Of course the NY intellectuals were right. The Beats are now being taught in colleges, while teenagers nationwide read Salinger and Palahniuk and can't tell the difference.

I think there is a distinction between middling culture and middlebrow culture. Middling is, for example, any relatively enjoyable episode of something trashy, like a CSI show (though there is something avant garde about the pre-credits final words from Horatio Crane). An example of middlebrow culture is graphic novels. I know I am in the minority in my assessment of this particular ouvre.

Looking forward to your second piece on Speed Racer. I am sure it will cause some browhaha. I am truly sorry for that hideous pun.

Thanks for this post, Jim. These two fat quotes confirm what I'd long suspected: that the terms "middlebrow," "highbrow" and "lowbrow" mean whatever the writer wants them to mean, and are useful mainly in identifying particular works as straw men to be shotgunned by the critic's superior intellect and taste -- properties that conveniently needn't be defined by the critic in too much detail thanks to the invocation of one or more magic words bearing the suffix "brow." ("Hipster" is the newest, latest version, quite handy because it's shorter and can be spat out like an epithet.)

Both the passages excerpted above presume, in their elaborately obfuscating ways, that an intellectual or cultural sector the author considers inherently inferior can't produce anything interesting, much less lasting. By this logic, jazz, the comic strip, abstract art, rhythm and blues, hip hop and, hell, the novel would all be as disreputable now as they were when they first trundled onto the scene. And Hollywood, itself a corporate machine, would be incapable of producing a single work worth taking seriously, much less enough to stock a whole department of the Museum of Modern Art and prompt a yearly Library of Congress induction ceremony intended to preserve masterworks for future viewing.

MacDonald's quoted sentiments echo the wailing of modern-day critics who labor to convince viewers that the maginalization of celluloid, theatrical screenings and the star system necessarily indicate the death of an art form, when they might in fact indicate an evolutionary shift in production methods and economic models that will alter how moving pictures are delivered while affecting the basic syntax of moviemaking somewhat more subtly, in ways that are alarming only if one considers change itself infuriating and scary.

If the history of popular art in the last century-and-a-half has taught us anything, it's that art -- lasting art -- can, like a great love, come from anywhere -- any place, any culture, any income level, any "brow." To identify specialness and call it to the world's attention, one must engage with individual works, authors and schools/movements on their own terms, with evidence, using more generalized examples as a means of providing context rather than false validation of the author's posturing.
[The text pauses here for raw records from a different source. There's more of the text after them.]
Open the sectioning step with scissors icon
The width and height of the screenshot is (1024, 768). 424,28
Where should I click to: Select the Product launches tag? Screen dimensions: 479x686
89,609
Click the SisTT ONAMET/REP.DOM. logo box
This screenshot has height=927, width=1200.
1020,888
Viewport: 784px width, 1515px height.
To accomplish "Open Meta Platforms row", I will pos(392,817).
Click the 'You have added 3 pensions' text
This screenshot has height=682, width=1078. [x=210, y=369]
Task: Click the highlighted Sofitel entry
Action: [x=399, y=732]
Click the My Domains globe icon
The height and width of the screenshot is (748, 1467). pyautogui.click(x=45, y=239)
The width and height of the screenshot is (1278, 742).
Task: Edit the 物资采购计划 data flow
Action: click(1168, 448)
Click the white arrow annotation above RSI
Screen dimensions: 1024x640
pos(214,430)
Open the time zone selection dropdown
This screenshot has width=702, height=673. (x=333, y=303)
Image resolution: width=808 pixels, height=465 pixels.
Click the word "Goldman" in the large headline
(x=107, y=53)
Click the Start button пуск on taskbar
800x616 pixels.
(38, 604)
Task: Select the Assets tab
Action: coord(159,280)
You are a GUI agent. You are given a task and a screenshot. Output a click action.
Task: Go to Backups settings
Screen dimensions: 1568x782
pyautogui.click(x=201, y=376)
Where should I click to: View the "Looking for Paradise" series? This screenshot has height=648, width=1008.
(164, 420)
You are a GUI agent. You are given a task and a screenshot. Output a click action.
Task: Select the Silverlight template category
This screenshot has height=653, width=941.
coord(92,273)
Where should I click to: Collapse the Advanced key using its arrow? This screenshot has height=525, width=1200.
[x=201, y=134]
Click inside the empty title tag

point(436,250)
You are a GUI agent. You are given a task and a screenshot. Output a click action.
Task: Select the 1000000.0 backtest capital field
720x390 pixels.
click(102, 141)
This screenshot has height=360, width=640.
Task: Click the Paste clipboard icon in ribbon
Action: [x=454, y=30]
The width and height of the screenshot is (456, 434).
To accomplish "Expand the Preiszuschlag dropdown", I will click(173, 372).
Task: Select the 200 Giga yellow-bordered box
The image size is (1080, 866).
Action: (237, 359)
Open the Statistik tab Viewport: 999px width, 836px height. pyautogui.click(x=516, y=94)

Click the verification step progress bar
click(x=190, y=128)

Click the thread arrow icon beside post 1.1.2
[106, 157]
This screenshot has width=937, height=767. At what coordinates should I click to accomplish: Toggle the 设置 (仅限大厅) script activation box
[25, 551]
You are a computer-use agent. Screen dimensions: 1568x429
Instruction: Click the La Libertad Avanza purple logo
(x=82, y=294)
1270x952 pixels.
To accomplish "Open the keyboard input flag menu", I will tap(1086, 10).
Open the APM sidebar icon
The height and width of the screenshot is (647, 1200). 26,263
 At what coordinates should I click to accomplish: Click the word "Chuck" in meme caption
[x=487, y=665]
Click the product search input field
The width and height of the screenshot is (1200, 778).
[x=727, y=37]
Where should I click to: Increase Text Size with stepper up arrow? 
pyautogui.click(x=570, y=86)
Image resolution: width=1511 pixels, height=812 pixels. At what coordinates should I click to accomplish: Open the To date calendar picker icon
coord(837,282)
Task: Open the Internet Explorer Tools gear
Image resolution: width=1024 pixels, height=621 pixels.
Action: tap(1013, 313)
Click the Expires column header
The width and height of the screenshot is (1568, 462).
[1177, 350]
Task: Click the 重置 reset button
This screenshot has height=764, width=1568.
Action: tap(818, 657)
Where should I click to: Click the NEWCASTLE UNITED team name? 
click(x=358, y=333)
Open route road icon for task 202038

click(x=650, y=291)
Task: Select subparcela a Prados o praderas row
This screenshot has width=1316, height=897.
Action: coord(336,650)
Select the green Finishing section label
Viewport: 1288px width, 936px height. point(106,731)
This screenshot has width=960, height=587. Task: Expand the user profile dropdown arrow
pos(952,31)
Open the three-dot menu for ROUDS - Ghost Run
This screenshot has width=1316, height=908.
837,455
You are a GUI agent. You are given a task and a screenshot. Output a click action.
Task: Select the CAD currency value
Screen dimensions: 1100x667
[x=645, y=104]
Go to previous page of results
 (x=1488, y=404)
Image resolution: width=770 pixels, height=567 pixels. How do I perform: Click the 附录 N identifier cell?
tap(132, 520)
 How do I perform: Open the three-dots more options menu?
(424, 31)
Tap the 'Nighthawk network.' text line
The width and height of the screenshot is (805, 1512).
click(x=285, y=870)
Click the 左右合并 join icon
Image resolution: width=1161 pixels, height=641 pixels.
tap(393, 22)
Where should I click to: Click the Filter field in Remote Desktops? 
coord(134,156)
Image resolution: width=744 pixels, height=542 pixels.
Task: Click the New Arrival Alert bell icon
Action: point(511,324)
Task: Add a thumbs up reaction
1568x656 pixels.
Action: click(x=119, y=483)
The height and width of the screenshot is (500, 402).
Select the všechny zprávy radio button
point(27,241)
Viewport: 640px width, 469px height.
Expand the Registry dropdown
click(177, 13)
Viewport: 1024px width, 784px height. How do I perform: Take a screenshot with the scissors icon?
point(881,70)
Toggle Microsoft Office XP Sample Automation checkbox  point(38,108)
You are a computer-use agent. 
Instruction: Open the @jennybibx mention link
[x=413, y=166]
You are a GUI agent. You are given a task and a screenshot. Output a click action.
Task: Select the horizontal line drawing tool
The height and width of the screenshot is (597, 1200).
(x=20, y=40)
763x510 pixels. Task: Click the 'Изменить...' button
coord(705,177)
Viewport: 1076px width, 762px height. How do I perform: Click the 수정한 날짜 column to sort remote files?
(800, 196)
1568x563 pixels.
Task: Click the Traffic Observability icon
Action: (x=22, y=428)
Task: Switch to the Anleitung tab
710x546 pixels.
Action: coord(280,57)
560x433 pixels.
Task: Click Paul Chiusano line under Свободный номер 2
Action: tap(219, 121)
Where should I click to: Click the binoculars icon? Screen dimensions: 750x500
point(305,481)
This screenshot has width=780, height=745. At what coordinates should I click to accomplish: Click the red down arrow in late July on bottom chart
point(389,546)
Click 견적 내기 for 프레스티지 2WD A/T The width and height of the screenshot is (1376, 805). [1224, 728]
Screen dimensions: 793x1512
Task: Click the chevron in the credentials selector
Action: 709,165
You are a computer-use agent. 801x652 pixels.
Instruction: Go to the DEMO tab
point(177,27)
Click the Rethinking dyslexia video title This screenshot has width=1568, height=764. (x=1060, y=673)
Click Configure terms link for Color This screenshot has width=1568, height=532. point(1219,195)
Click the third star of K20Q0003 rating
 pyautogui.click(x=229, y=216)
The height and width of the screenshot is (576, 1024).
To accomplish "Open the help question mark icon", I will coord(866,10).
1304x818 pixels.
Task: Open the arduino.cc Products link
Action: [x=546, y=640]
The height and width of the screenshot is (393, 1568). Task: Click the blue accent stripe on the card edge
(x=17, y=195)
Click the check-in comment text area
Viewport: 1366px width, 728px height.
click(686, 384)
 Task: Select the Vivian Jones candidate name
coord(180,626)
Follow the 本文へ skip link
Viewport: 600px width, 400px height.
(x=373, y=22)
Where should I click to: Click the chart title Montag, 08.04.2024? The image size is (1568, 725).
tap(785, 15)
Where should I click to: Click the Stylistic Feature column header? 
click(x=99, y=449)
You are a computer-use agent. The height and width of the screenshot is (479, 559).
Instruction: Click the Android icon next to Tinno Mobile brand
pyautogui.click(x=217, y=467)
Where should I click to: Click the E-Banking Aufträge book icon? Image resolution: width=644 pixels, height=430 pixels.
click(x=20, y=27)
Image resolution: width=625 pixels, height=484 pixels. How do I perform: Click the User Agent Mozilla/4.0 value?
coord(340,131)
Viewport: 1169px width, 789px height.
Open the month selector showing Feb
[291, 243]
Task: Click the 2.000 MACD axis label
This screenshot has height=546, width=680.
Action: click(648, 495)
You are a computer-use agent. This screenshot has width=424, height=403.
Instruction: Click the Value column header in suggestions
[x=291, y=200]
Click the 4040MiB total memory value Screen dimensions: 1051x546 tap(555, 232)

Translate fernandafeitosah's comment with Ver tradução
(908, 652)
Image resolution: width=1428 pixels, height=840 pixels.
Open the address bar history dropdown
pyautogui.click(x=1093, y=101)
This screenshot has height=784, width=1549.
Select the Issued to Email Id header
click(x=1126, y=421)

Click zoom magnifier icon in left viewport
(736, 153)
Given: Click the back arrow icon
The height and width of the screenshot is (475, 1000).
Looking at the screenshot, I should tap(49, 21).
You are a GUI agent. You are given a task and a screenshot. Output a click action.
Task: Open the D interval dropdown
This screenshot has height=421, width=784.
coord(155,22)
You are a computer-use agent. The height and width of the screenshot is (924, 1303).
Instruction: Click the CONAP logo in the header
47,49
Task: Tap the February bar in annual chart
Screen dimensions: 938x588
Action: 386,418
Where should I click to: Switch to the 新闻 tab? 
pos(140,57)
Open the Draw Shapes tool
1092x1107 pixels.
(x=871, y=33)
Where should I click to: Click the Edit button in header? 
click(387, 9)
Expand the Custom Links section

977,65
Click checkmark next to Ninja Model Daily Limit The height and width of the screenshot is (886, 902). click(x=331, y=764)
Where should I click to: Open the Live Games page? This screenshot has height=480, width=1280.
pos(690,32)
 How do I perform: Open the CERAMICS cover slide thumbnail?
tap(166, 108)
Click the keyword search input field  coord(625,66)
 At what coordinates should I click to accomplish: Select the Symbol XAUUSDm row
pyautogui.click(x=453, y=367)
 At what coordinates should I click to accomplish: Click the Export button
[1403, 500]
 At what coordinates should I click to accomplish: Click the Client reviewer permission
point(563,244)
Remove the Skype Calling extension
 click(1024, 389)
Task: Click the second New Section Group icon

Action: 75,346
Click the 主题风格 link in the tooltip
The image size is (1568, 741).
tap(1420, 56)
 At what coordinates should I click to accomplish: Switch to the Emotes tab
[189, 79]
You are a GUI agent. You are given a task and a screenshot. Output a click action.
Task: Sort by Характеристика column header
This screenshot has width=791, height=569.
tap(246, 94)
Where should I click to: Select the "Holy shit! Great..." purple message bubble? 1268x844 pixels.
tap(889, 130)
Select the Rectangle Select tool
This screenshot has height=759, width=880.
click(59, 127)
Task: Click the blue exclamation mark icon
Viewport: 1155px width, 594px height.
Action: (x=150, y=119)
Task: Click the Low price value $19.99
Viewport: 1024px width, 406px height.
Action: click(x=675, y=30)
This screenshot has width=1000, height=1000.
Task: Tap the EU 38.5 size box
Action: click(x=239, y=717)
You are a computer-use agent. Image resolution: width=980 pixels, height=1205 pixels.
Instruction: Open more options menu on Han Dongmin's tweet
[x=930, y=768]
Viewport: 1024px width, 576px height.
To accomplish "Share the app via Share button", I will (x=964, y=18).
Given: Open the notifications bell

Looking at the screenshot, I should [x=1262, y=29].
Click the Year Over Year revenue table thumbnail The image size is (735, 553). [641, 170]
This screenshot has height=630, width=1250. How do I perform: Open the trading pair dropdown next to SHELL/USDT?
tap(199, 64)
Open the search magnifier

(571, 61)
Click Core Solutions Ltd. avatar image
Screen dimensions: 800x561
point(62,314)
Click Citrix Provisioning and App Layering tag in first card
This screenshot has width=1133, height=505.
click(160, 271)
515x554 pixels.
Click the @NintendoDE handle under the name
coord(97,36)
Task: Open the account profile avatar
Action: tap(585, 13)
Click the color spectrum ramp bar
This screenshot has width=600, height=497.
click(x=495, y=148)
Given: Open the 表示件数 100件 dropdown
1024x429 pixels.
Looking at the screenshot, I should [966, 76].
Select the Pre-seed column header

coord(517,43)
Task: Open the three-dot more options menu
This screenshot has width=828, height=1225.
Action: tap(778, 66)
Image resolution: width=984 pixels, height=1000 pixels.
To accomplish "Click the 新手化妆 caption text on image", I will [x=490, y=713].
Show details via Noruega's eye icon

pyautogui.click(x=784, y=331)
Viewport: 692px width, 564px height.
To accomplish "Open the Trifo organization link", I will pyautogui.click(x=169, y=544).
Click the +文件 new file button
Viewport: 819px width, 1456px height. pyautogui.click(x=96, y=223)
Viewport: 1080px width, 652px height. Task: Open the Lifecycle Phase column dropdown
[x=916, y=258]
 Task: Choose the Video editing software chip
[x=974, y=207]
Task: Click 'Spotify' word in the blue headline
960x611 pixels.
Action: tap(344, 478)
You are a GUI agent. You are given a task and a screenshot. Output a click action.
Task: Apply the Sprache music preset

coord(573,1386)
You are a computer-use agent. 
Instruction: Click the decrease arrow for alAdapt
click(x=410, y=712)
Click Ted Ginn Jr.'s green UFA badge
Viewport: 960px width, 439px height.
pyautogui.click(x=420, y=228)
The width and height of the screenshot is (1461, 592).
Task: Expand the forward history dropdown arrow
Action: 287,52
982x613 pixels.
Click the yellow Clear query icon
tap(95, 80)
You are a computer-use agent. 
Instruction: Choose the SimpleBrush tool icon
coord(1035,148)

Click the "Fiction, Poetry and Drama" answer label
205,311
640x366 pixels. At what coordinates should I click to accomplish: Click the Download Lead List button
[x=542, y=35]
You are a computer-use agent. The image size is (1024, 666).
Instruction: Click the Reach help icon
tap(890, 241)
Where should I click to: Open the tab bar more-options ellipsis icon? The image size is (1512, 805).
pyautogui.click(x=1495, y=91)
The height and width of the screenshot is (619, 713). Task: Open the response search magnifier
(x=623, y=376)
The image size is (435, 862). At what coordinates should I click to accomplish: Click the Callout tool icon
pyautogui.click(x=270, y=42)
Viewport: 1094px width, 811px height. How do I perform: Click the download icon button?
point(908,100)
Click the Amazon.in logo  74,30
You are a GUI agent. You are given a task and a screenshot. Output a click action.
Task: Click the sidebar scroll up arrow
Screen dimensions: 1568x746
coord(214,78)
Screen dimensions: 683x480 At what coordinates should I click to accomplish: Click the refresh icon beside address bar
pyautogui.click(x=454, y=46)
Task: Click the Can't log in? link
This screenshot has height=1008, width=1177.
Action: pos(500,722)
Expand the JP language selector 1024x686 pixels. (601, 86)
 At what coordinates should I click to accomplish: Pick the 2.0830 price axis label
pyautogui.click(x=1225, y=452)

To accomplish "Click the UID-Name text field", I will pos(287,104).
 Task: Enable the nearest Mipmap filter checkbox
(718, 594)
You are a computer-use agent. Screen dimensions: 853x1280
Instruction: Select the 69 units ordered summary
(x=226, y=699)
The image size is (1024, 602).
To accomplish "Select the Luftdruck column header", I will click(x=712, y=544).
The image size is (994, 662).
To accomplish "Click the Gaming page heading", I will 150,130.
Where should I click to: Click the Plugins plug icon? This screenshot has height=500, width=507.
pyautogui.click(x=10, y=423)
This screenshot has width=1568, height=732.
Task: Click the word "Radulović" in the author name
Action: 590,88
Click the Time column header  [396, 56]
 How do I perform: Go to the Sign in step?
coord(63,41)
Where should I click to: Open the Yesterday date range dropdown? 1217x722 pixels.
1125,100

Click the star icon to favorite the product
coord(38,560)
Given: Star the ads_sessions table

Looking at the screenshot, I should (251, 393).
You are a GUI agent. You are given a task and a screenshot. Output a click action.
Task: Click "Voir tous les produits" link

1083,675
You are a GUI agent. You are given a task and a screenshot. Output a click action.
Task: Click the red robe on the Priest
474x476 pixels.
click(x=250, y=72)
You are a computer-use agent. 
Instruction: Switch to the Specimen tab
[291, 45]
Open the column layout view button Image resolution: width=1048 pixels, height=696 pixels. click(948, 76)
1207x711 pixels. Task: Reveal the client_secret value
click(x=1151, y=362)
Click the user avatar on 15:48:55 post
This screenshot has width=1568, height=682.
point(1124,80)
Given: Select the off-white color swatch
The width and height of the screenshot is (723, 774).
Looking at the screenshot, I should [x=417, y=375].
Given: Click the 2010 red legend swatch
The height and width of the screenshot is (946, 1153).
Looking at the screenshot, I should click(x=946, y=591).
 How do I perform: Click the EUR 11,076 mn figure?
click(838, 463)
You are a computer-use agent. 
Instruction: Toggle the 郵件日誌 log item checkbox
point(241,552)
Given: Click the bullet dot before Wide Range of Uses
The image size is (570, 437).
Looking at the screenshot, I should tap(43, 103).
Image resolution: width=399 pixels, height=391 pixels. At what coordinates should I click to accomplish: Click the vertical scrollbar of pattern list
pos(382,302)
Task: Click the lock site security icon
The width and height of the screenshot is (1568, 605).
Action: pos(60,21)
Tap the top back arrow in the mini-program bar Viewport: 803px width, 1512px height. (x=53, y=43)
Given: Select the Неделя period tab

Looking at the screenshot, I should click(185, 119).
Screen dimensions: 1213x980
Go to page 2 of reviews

wow.. at least speed racer got the reviews going.. here's one that i jus couldn't figure out:-

http://passionforcinema.com/speed-racer-judge-the-candy-by-the-logo

It's the sort of distinction that is confusing as often as it is useful. There's some worth to saying how works are classified or looked upon by society, but it's very nebulous and unclear a lot of the time, and obviously it's utterly worthless in reference to quality.

The highbrow/middlebrow/lowbrow hierarchy seems so old-fashioned today that's it's easy to forget that (as you noted in another post several moths back, Jim) it's a relatively recent development in criticism. Though it's not couched in those terms, many print traditional print journalists still have the same sort of disregard for bloggers.